Well technically there’s IBM with it’s AIX and Power CPU and DB2, but I have 6 machines with those and they basically kinda… suck
I can see where he’s coming from. I was in high school at the time myself, albeit working part time. I agree that Solaris, even the Java Desktop System, felt cohesive. It felt polished. I spent so much time in the official Sun store in Funan Centre in Singapore playing with their display machines. You weren’t buying a set of components, you were buying a system.
FreeBSD feels like it gets the closest to having a free software system, toolchain, and features that feel as complete as those systems today. I haven’t done more than hobbyist illumos since, but I’m thinking of doing some prod on that too. But either way, workstation PC hardware looks like plastic garbage, and consumer tech outside Apple isn’t much better.

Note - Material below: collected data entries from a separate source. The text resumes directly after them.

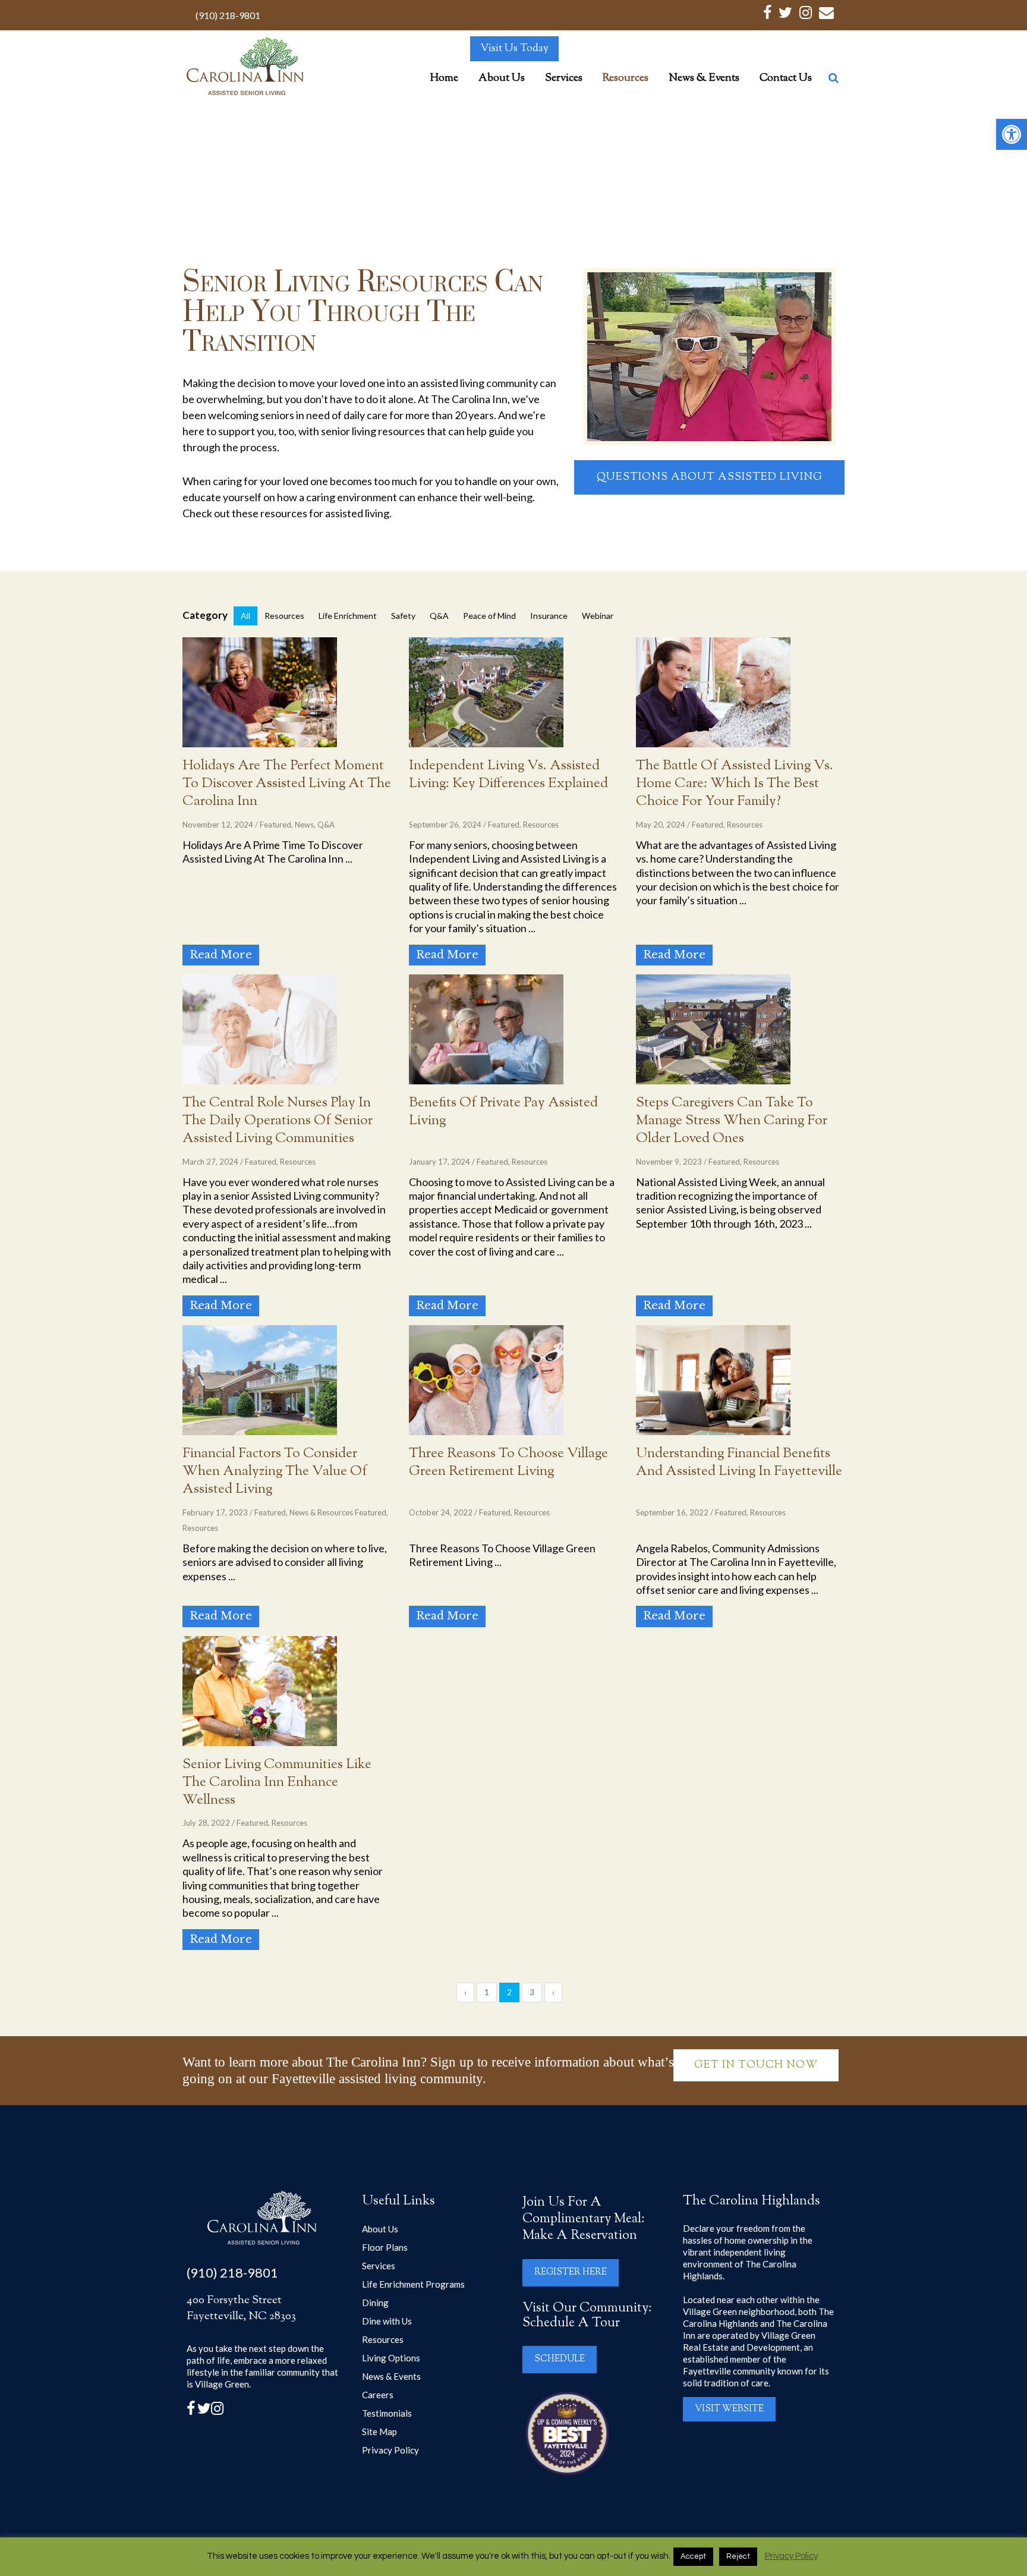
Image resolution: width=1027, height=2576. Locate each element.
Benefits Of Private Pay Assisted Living (503, 1112)
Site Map (379, 2431)
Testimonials (387, 2413)
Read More (221, 954)
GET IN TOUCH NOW (756, 2065)
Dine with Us (387, 2321)
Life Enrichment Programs (413, 2284)
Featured (275, 824)
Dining (375, 2302)
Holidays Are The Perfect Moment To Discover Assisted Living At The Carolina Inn (286, 784)
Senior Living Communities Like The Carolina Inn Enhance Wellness (276, 1782)
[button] (1011, 134)
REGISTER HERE (570, 2272)
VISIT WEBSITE (729, 2409)
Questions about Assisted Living (710, 477)
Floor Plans (385, 2247)
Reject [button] (738, 2556)
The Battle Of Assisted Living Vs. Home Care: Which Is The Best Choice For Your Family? (734, 784)
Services (378, 2265)
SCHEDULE (559, 2359)
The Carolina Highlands (751, 2201)
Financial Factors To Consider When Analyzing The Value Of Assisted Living (274, 1471)
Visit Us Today (514, 48)
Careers (377, 2394)
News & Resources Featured (337, 1512)
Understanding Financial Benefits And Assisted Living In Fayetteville (739, 1463)
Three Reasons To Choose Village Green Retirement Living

If Antranig will permit me a distraction, it’s got me thinking about the appeal of the systems too. I only ever used SPARC machines at work, but if I had the money there would have been a metal Sun Ultra workstation right alongside my PowerMac G5. They looked cool, something too few engineers care about thesedays. Mark Shuttleworth put it best in 2006:
If we want the world to embrace free software, we have to make it beautiful. I’m not talking about inner beauty, not elegance, not ideological purity… pure, unadulterated, raw, visceral, lustful, shallow, skin deep beauty.
Of course, “pretty but unusable” won’t work either. It needs to be both functional and attractive. Rather than bling for bling’s sake, let’s use artistic effects to make the desktop BETTER, and obviously better.
There are engineers who discount all of these qualitative things, just as they’ve given up eating real food because Soylent has all the nutrients they need. But I don’t think flavour is for suckers, it’s an integral part of what makes food, and computing, fun.